11. The video processing method according to claim 10, wherein generating the target audio-video data according to the second ratio variation curve and the second audio characteristic curve comprises:

determining the corresponding position of each peak in the second ratio change curve in the video data according to the second ratio change curve to obtain the position of the ratio peak;

determining the corresponding positions of all wave crests in the second audio characteristic curve in the audio data according to the second audio characteristic curve to obtain the positions of the audio wave crests;

and generating the target audio and video data according to the ratio peak position and the audio peak position.

12. The video processing method according to claim 11, wherein generating the target audio-video data according to the ratio peak position and the audio peak position comprises:

and if the time point corresponding to the position of the ratio wave crest is different from the time point corresponding to the position of the audio wave crest, adjusting the playing speed of the video to be processed to generate the target audio and video data.

13. The video processing method according to claim 11, wherein generating the target audio-video data according to the ratio peak position and the audio peak position further comprises:

and if the time point corresponding to the position of the ratio wave crest is different from the time point corresponding to the position of the audio wave crest, cutting the video to be processed to generate the target audio and video data.

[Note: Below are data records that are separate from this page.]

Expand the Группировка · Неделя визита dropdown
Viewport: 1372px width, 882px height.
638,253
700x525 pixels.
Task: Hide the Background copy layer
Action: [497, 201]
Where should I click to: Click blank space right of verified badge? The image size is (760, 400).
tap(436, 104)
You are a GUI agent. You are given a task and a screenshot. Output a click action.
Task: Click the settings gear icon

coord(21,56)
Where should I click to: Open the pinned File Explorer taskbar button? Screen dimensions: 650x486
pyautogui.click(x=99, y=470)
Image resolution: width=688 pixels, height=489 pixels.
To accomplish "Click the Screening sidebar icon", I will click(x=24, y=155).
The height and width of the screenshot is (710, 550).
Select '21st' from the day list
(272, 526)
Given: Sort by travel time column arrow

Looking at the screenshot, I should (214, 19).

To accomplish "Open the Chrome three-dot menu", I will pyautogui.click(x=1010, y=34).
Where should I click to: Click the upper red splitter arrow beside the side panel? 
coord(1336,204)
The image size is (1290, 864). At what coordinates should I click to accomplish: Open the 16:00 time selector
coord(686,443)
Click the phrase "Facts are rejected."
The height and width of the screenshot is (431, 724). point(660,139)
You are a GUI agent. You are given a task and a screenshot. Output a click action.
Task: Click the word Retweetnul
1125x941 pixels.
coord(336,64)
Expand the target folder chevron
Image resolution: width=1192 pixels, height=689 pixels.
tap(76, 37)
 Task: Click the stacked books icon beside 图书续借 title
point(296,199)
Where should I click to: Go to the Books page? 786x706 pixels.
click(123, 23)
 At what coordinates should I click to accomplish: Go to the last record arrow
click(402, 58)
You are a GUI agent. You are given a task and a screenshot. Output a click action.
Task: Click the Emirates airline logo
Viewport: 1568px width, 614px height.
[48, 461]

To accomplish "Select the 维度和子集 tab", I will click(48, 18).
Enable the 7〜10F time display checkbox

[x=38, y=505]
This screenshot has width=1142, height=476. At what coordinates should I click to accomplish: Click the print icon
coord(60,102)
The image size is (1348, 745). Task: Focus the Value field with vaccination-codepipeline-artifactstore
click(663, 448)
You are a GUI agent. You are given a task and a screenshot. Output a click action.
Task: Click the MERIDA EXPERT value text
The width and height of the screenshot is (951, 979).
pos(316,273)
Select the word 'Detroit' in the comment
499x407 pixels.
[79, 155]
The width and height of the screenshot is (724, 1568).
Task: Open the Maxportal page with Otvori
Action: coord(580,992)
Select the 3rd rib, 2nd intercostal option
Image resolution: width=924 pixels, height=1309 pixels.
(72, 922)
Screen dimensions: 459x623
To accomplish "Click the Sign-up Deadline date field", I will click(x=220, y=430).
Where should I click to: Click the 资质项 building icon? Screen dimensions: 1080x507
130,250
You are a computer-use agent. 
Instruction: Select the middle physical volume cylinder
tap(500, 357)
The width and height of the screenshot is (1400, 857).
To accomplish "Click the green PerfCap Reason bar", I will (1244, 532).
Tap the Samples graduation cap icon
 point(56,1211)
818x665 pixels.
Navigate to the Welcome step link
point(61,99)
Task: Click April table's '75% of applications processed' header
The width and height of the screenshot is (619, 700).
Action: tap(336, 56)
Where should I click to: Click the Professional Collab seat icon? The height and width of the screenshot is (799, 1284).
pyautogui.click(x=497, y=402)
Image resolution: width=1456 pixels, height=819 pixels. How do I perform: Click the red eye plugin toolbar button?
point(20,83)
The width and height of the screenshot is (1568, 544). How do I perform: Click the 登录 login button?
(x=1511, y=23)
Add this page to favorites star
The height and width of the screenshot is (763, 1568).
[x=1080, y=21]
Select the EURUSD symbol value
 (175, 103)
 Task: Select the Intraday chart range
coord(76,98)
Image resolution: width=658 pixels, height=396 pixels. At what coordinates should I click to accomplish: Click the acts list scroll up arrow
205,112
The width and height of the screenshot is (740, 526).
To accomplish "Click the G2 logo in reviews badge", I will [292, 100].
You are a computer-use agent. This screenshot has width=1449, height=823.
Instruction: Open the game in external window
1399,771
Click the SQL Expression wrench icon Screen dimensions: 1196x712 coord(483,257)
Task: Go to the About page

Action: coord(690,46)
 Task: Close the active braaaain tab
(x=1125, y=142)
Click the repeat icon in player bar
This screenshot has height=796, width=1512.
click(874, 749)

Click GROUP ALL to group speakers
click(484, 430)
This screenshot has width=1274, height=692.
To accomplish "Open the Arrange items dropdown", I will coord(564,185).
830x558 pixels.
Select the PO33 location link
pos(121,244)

14. The video processing method according to claim 11, wherein generating the target audio-video data according to the ratio peak position and the audio peak position further comprises:

and if the time point corresponding to the ratio peak position is different from the time point corresponding to the audio peak position, adjusting the playing speed of the video to be processed and cutting the video to be processed to generate the target audio and video data.

15. A video processing apparatus, comprising:

the state information acquisition module is used for acquiring the object state information of an object in the video to be processed;

the audio information acquisition module is used for acquiring audio data and determining audio characteristic information of the audio data;

and the target data generation module is used for generating target audio and video data according to the object state information and the audio characteristic information.

16. A computer-readable storage medium, on which a computer program is stored, which, when being executed by a processor, carries out the video processing method of any one of claims 1 to 14.

17. An electronic device, comprising:

a processor; and

a memory for storing executable instructions of the processor;

wherein the processor is configured to perform the video processing method of any of claims 1-14 via execution of the executable instructions.